San José, Costa Rica, since 1956
The Solís Administration

Business leaders critical of Solís administration's first months in office

Leaders of the Costa Rican Union of Private Sector Chambers and Associations (UCCAEP) said that a series of decisions made by the new administration of President Luis Guillermo Solís regarding employment, energy, public spending and legal certainty are affecting the country’s competitiveness.

UCCAEP board member Luis Mesalles said it is impossible for the private sector to create quality jobs in the current economic environment.

Employers also highlighted inconsistencies in government decisions on energy, saying recent increases in electricity rates will cause a drop in investment and the relocation of foreign companies to other countries.

UCCAEP President Rónald Jiménez said administration decisions are sending mixed signals that affect confidence.

“If there is no confidence, there will be no investment. If there is no investment, there will be no jobs, which clearly is a contradiction of the administration’s goals and their actions,” he said.

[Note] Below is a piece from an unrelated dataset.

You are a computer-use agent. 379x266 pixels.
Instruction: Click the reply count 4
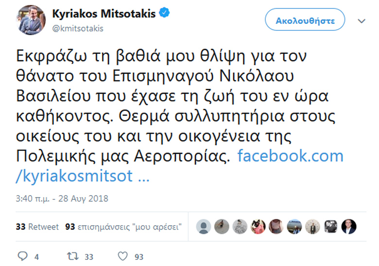pyautogui.click(x=36, y=257)
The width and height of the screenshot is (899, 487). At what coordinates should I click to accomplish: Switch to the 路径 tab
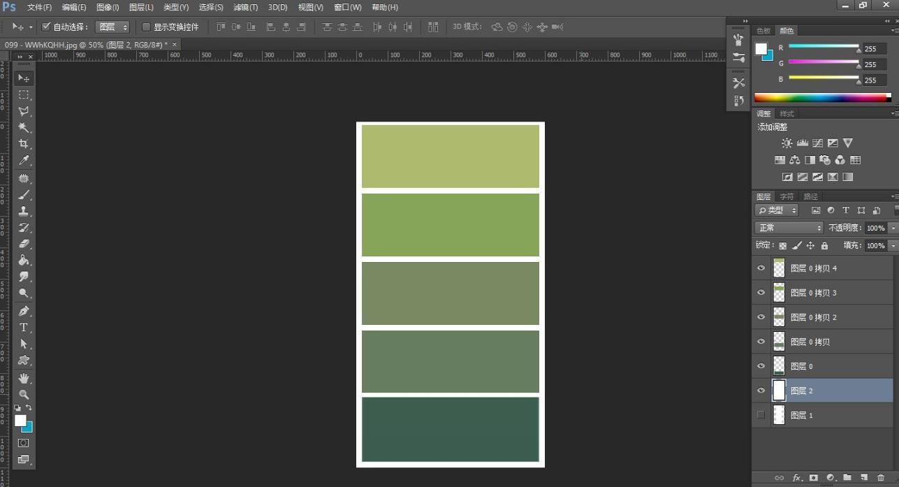click(810, 197)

Business leaders also critized the government’s “inability” to lower the fiscal deficit, a promise Solís made at the beginning of his administration in May. The president at the time said he would seek to lower public spending as a way to control the deficit, but UCCAEP members believe this has not happened. According to estimates by the Central Bank, the government’s deficit this year will reach 6 percent of gross domestic product, the region’s second highest behind Honduras’ 7.7 percent.

During his campaign, Solís promised to cut public spending, but the increase in the fiscal deficit and a wage increase approved for the public sector for the second half of this year worries UCCAEP leaders.

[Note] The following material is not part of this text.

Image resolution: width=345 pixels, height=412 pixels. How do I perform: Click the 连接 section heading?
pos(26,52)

Entrepreneurs believe fiscal deficit reduction is essential to improving government efficiency. They also want to see the “elimination of all abusive privileges for bureaucrats, such as unreasonably high pensions.”

Other important goals, they said, should be curbing the growth of public spending – especially salaries – and combating tax evasion. The business sector challenged Solís to target informal sectors of the economy instead of “chasing” companies that report low or no profits. Alan Saborío, UCCAEP’s Fiscal Commission coordinator, said the commission is still waiting for a comprehensive bill to reform the sales tax and convert it to a value added tax.

The recent lifting of a presidential veto that granted a group of vendors the right to use a public street in downtown San José also worries employers, who said they are concerned about legal clarity issues.

UCCAEP in coming days will file a complaint at the Constitutional Chamber of the Supreme Court to challenge a Solís decree that allowed vendors to keep their businesses on the street in front of the National Museum.

“This administration is not focused on actions needed to reduce the fiscal deficit. Instead, it has focused on a few bills that are not going to solve any serious problems, but rather make the situation harder for everyone,” Mesalles said.

President Solís addressed UCCAEP’s statements by saying only that recently he has held several meetings with other business groups. He added that he values all opinions and considers UCCAEP’s points of view as a “permanent reference.” Solís, however, lamented the group’s claims that he is not effectively communicating with them, adding that he is open to improving the situation.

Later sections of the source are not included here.